In this case study

Growth models

Slapp's growth stack is four models and a set of rules that decide which push notifications are sent.

Hook signals

Fourteen evaluators run every two hours and look for reasons to bring someone back: a close friend posted, a birthday was missed, profile views spiked, friends are partying now, a group or post is trending, an event is recommended, there is an unseen feed summary, and more. Each signal has its own cooldown, from 12 hours to 7 days, and all of them sit under a global cap of three proactive pushes per user per day.

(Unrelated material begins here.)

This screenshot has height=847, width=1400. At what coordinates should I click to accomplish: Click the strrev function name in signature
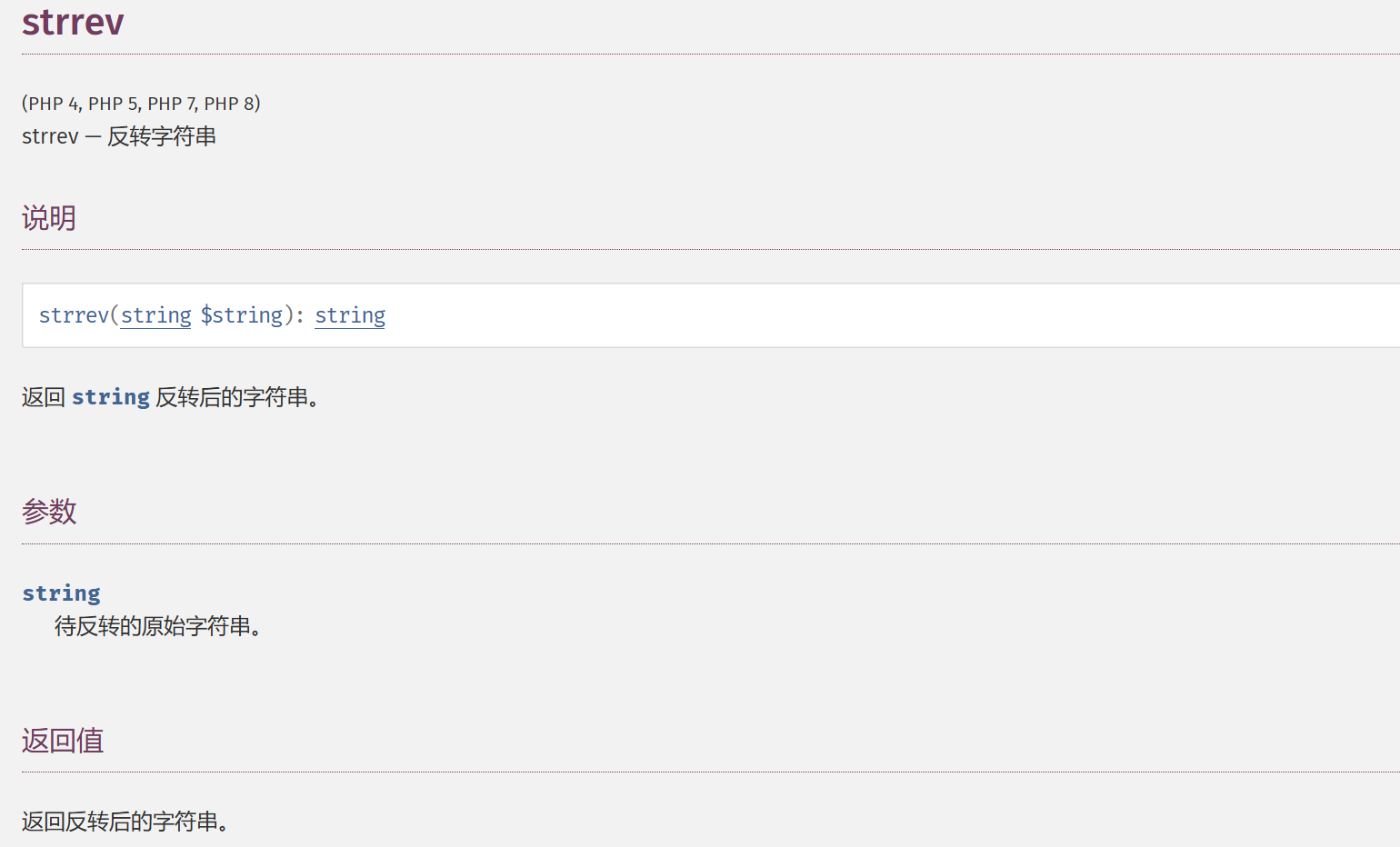[74, 315]
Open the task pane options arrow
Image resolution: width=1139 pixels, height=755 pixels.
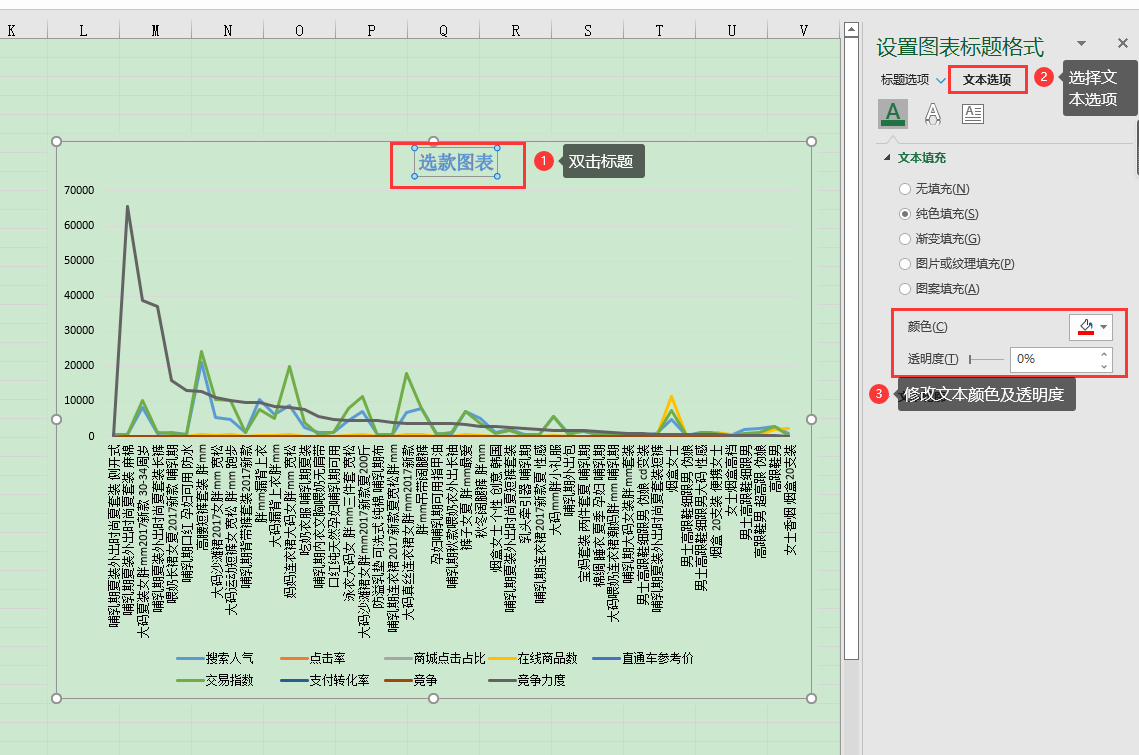pos(1081,43)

Each signal is a candidate, and every candidate passes through the ranker below before anything is sent.

The notification ranker

The ranker has two heads: whether the push would be opened within an hour, and whether the user is at risk of churning. Its features are one-hot indicators for the 12 notification types plus user state. It retrains nightly.

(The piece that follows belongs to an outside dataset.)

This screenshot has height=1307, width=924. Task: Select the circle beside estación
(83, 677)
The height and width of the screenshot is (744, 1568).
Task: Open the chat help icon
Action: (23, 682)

The live gate passes a send when:

Notification gate
150·P(open) − 5·P(churn) ≥ 0.3

A simulator validated the gate at a 50% cut in volume with 87.6% open recall. A kill switch keeps the model training while bypassing the gate, and suppressions are counted on the admin dashboard.

Churn risk

The churn model predicts whether a user who has been active in the last three days will be inactive in the next 24 hours. It trains weekly, on Sunday at 03:00, on daily snapshots with eleven features scaled to unit ranges: days since active over 3, sessions over 10, friends over 100, and so on.

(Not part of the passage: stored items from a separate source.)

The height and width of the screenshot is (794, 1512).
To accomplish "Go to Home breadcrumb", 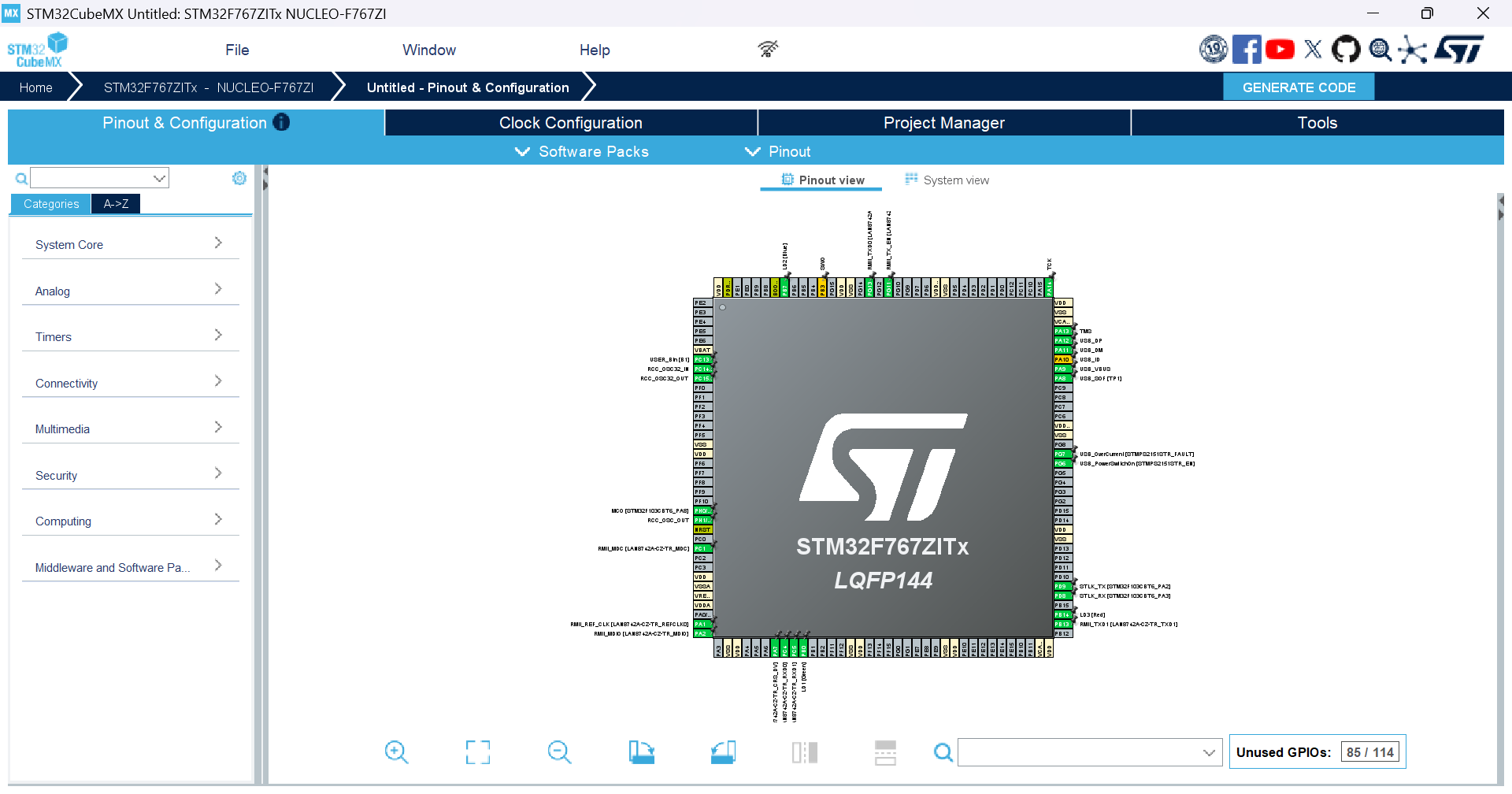I will [36, 87].
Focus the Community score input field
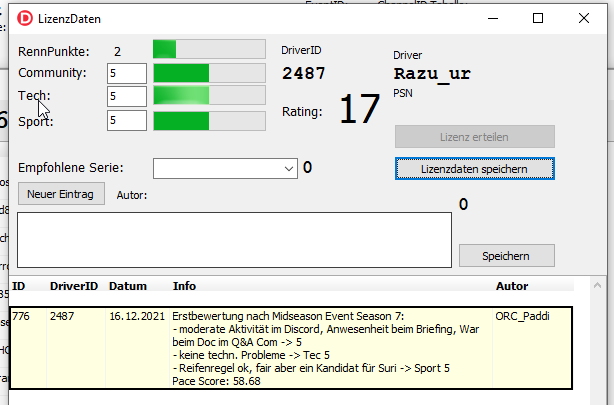The height and width of the screenshot is (405, 614). [x=127, y=73]
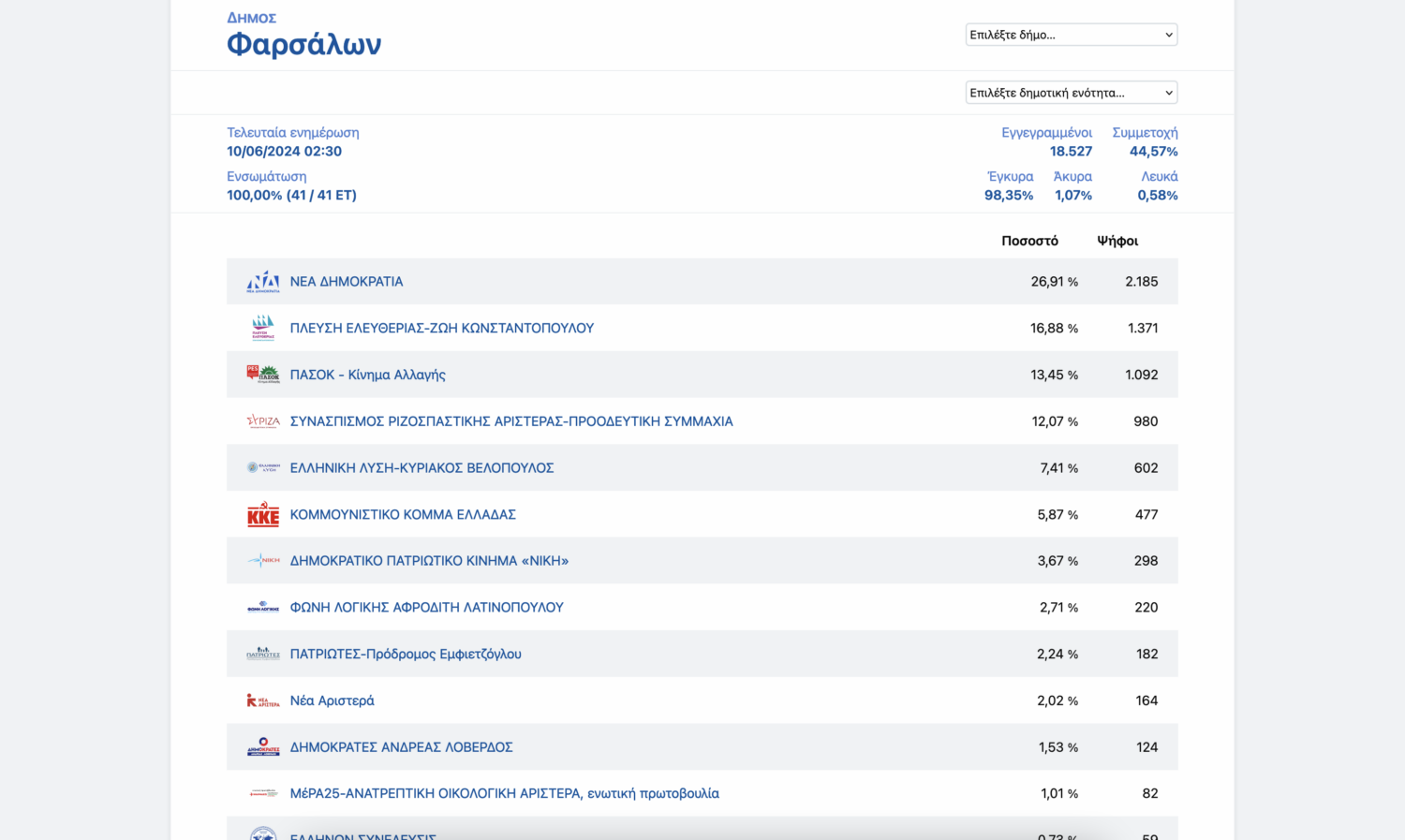Click the Νέα Αριστερά logo icon
Image resolution: width=1405 pixels, height=840 pixels.
click(x=263, y=700)
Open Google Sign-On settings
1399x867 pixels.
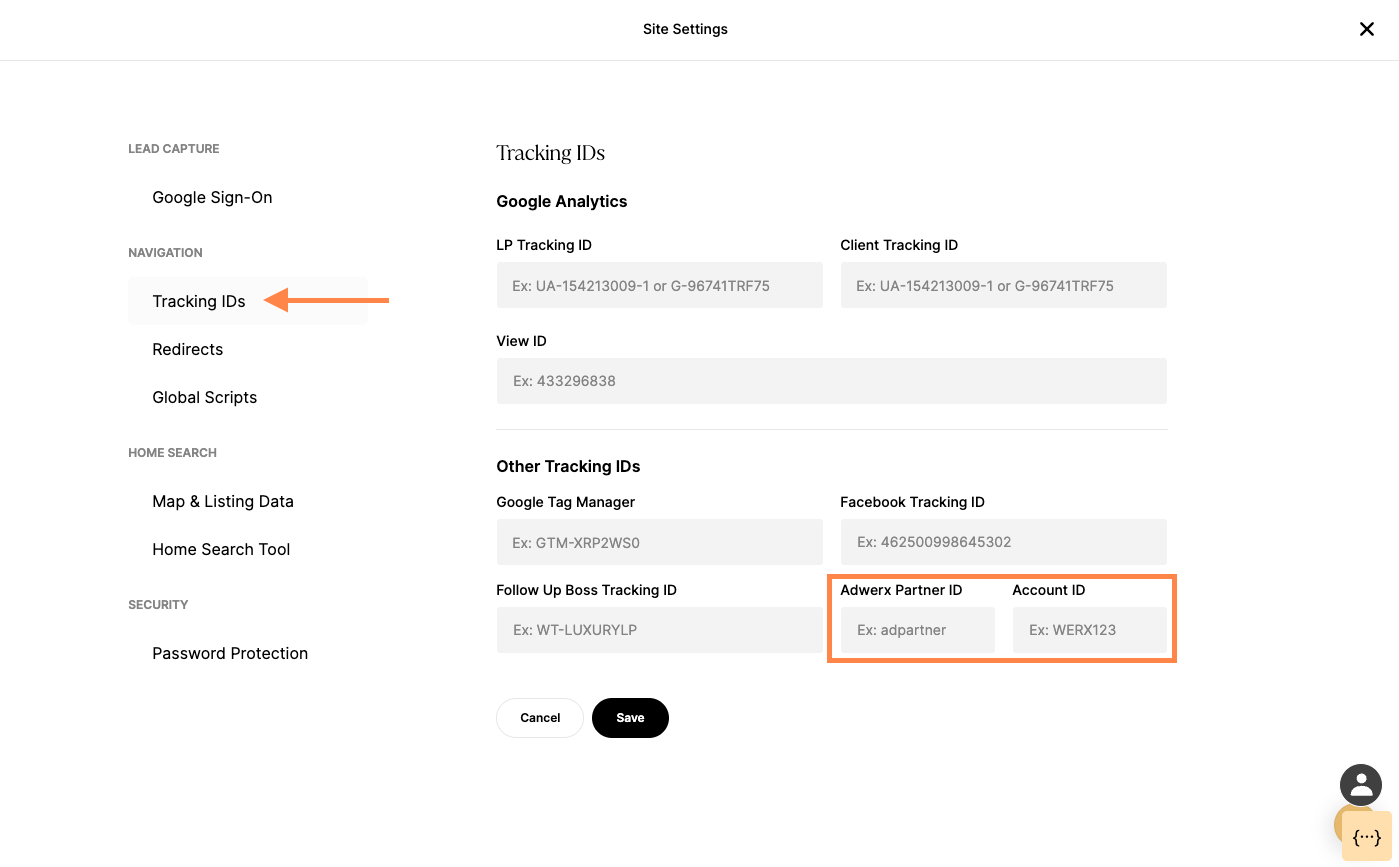pos(212,197)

Dispatch runs at 18:00 daily and targets the persuadable band, scores between 0.55 and 0.85. Users below the band are unlikely to leave, and users above it are unlikely to be won back. A 10% holdback is logged as a control group, so the effect of the win-back push is measured against people who did not receive it. The push deep-links to the user's highest-scoring unseen post.

Post propensity

Post propensity predicts whether a user will post in the next seven days, from twelve features taken from the window 30 to 7 days ago. The gap keeps the features from overlapping the label window. The cache refreshes nightly.

The model is used mainly for interpretation. Its second strongest predictor of posting is that a user's top friends have posted recently, which became the "your circle is active" nudge.

Retention importance

Retention importance predicts whether a user returns next week, given the surfaces they used this week: per-user counts across 12 surfaces, capped at 25, plus active days, friend count and tenure, fifteen features in all, retrained weekly. Its coefficients are partial effects, and they are used to rank which surface to experiment on next.

Rules around the models

All four models are logistic regressions trained inside Convex, with their weights stored in tables and inspected from admin pages. These fixed rules apply regardless of the models: the global cap of three proactive pushes per user per day, the per-signal cooldowns, and the loyalty club floors of 48 hours between merchant pushes and quiet hours from 22:00 to 09:00.